A seguito dell’ultimo vertice svoltosi a Vienna la scorsa settimana, per la prima volta dal 2001, si è finalmente giunti all’accordo definitivo tra i paesi del cartello e quelli che non ne fanno parte (incluso la Russia) per la riduzione della produzione del greggio.

A partire da gennaio, le estrazioni caleranno di 1,8 milioni di barili al giorno. La sola Russia produrrà circa 300.000 barili al giorno in meno.

Gli esperti hanno commentato

“Se dovessero essere effettivamente rispettosi di questo accordo, i tagli sarebbero sufficienti a mandare il mercato in deficit di greggio”, e la conseguenza sarebbe la crescita dei prezzi, utile ai bilanci dei Paesi produttori.
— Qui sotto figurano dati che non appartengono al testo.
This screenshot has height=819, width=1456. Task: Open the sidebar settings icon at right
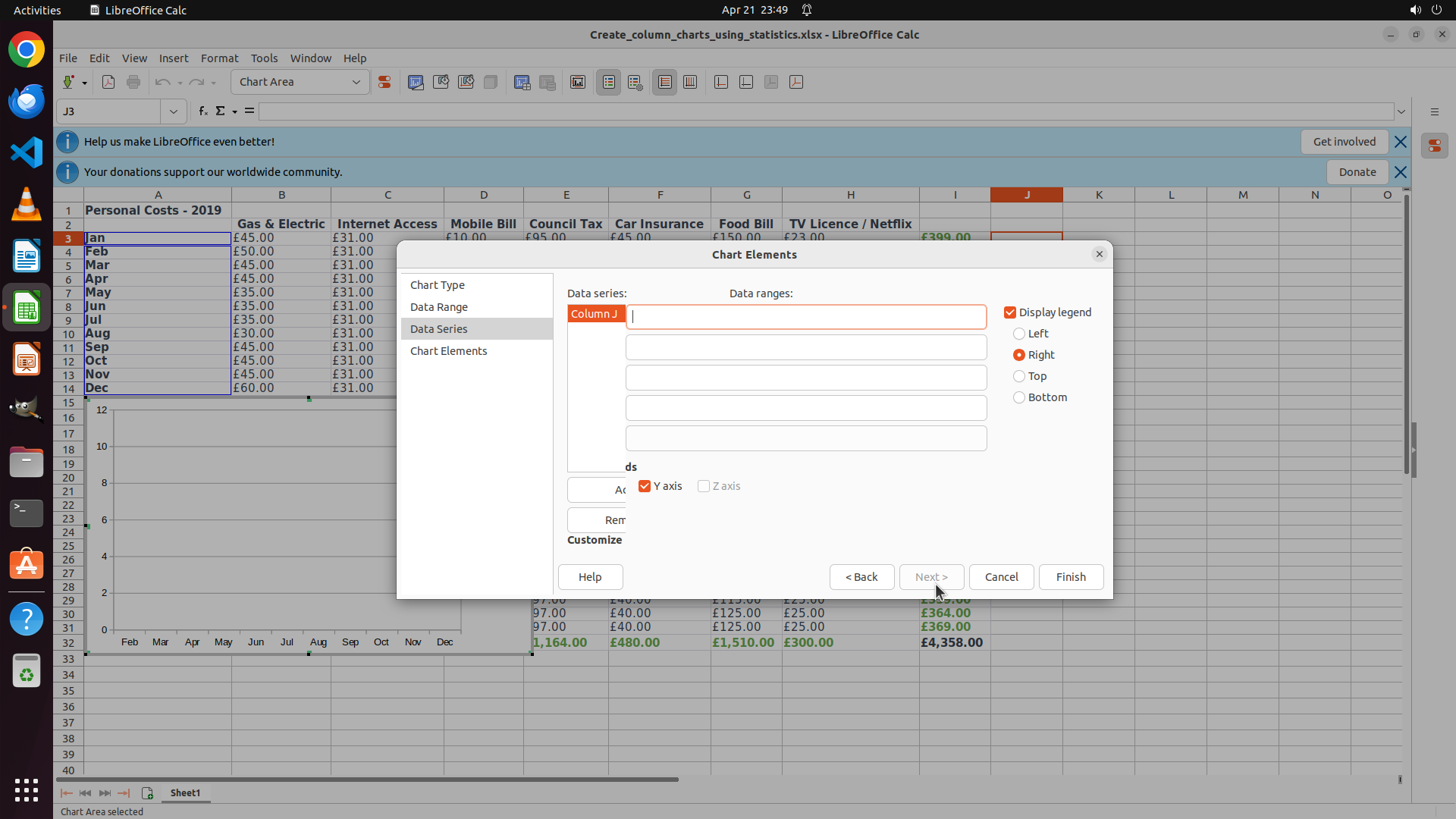(1434, 111)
Questo quanto dichiarato da Nei Beveridge di Sanford C. Bernstein all’agenzia Bloomberg.

L’economista Gary Ross, nonostante si sia dimostrato un po’ scettico sull’effettivo rispetto dell’intesa, ha comunque commentato a Reuters: “Dai Paesi non-Opec arriva il più grande contributo che abbiamo mai visto”.

Ancora, Fawad Razaqzada, analista tecnico di Forex.com, ha dichiarato: “Questo storico accordo è una rivoluzione.”

Mohammed al-Sada, ministro dell’Energia del Qatar e attuale presidente dell’OPEC, ha affermato che: “La decisione è “importante per i nostri paesi, per l’industria petrolifera e per l’economia globale nel suo complesso”.

I prezzi sono già saliti

Intanto i prezzi del petrolio hanno avuto un’impennata con livelli massimi mai raggiunti negli ultimi 17 mesi. Infatti, il prezzo al barile Brent è salito a 58 dollari grazie alla riunione di Vienna.

L’aumento dei prezzi del petrolio non è certo una buona notizia per i consumatori. In particolare, importare petrolio prezzato in dollari sarà ancora più costoso pe paesi come il Regno Unito, il quale già si trova a far fronte al crollo recente della sterlina.

In conclusione, si spera che con gli accordi raggiunti si possa assistere ad una stabilizzazione delle quotazioni e ad un bilanciamento del rapporto tra domanda e offerta.